The new graduates recently completed the Electrical Lineworker Technology program located on the college’s Hinckley campus, according to a June 10 news release.
Since the program started in 1990, more than 570 students have graduated.
The program is funded in part by CMP and the Avangrid Foundation, an independent, nonprofit organization that funds philanthropic investments where Avangrid and its subsidiaries operate. Avangrid is CMP’s parent company.
“The program is a win-win for CMP and the graduates,” Doug Herling, president and CEO of CMP, said in the release. “CMP is able to recruit employees from a training and education program specifically designed to meet the future workforce needs of America’s utilities, and the graduates come in the door with a full grasp of the work demands.”
“Partnerships with employers such as CMP are key to ensuring the best preparation for our graduates to meet Maine’s workforce and economy needs,” KVCC President Richard Hopper said in the release. “These jobs bridge students from the high-quality, relevant, affordable, hands-on training received at KVCC to well-paying professions in electrical line work.”
The 13 new apprentices will work across CMP’s service area. The start date of one new employee will be postponed to allow him to fulfill deployment obligations with the U.S. Marine Corps.
The graduates are part of a staffing plan formalized earlier this year by a new agreement with the International Brotherhood of Electrical Workers, which will add 51 new lineworkers to CMP field operations by 2024.
The one-year certificate program covers subjects including electrical theory, line construction theory, rigging, tree-trimming and line clearance, transformers and utility metering. Graduates report that 91% of them are employed within six months and earn an average of $61,000 a year. The Avangrid Foundation has supported the program with a grant of $250,000 for capital improvements over the past five years, and with CMP has provided equipment, poles, trucks and student scholarships.
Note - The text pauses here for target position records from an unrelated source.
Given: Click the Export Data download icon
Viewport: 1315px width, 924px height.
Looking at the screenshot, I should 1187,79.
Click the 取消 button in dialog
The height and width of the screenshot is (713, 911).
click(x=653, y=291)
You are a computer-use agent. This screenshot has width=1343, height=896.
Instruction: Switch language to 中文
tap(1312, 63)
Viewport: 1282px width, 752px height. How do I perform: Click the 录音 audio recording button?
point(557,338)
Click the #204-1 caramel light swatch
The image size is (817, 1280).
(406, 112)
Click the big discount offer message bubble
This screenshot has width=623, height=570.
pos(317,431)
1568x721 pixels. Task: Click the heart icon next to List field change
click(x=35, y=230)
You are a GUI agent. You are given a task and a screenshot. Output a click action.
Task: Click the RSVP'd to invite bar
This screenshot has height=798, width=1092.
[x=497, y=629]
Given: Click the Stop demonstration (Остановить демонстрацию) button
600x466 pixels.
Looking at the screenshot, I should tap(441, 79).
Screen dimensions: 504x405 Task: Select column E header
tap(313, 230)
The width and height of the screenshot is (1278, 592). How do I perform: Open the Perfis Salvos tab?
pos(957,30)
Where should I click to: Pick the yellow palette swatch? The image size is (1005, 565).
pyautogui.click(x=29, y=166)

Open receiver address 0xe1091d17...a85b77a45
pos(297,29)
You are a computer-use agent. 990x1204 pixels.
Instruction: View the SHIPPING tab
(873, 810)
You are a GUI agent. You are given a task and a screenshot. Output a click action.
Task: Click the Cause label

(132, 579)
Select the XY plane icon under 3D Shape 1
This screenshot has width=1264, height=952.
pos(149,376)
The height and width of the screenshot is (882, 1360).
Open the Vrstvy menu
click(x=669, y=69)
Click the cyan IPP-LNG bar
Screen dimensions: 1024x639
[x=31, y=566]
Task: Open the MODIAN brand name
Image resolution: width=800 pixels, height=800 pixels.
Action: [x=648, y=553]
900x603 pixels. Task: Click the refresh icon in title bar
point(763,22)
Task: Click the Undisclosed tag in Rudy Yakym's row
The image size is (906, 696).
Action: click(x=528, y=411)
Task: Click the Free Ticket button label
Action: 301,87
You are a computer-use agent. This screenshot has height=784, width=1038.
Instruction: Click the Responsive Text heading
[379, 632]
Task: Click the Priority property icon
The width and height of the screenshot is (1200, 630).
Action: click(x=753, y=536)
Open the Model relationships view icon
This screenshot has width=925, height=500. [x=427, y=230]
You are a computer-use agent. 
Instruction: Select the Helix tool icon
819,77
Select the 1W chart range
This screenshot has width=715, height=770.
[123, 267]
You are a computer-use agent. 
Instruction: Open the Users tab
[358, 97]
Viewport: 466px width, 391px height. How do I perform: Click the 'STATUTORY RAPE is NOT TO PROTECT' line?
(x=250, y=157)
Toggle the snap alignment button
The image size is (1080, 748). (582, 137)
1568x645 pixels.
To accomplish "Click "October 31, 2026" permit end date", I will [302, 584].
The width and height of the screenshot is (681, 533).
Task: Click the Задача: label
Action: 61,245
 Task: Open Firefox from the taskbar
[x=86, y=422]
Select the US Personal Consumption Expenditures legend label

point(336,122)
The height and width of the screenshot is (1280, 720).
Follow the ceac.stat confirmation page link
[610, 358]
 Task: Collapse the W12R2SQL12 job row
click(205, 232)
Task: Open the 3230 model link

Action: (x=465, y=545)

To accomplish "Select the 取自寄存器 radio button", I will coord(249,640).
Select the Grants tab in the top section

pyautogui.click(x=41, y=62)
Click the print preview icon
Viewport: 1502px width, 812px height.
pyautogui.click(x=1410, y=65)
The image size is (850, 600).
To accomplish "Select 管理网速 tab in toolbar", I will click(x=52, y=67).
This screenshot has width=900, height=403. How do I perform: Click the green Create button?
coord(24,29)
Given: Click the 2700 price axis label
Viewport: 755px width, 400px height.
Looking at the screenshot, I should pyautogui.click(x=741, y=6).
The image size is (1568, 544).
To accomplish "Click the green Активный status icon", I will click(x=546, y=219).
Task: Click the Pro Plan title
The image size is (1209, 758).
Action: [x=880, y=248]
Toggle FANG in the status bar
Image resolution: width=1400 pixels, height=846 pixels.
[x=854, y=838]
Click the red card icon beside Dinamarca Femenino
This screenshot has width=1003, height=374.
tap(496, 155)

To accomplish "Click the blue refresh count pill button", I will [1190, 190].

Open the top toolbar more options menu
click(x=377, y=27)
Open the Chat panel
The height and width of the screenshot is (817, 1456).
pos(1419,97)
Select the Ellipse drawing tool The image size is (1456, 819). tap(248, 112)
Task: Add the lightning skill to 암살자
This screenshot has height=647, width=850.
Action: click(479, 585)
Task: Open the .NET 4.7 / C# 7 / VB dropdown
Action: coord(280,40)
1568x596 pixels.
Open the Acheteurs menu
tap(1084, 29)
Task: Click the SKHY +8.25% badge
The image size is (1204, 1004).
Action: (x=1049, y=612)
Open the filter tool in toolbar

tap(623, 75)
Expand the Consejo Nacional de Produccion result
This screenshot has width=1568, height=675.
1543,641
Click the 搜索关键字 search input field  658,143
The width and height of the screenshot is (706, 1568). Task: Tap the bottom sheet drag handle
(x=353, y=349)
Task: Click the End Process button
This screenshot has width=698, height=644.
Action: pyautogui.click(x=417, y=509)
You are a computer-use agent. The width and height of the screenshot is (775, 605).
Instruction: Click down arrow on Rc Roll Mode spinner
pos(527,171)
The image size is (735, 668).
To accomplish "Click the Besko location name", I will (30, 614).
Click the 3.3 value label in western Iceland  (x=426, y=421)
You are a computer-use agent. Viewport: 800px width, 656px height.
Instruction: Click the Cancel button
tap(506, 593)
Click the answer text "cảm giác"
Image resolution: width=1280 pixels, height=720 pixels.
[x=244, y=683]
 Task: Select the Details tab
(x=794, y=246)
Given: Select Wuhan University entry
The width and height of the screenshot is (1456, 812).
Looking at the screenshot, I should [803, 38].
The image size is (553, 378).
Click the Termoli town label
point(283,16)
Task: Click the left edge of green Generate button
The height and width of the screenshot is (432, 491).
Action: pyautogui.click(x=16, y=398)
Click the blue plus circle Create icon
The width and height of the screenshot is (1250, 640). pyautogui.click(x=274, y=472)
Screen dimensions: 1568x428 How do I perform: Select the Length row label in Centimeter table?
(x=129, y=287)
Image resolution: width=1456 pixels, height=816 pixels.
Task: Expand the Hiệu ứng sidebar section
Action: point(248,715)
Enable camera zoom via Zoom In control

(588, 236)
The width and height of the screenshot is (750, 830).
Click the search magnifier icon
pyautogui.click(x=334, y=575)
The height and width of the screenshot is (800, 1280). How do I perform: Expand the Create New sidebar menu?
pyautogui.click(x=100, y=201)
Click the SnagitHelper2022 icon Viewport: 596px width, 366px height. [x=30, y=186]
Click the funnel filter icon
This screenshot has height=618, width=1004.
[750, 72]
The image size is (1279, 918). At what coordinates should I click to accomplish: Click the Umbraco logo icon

In April, Hopper told Mainebiz that KVCC continues to launch classes aimed at meeting workforce shortages in Maine.
Some of the newest ones are in basic carpentry, pipe welding and commercial driving.
“We hope to stimulate demand and help the public understand they can come to us and get the training they need,” he said.
KVCC offers both credit-bearing degree and certificate programs; both are eligible for financial aid. It offers shorter, non-credit continuing businesses and industry training that’s focused on building skills in the existing workforce. And it often pulls together customized training programs for individual companies.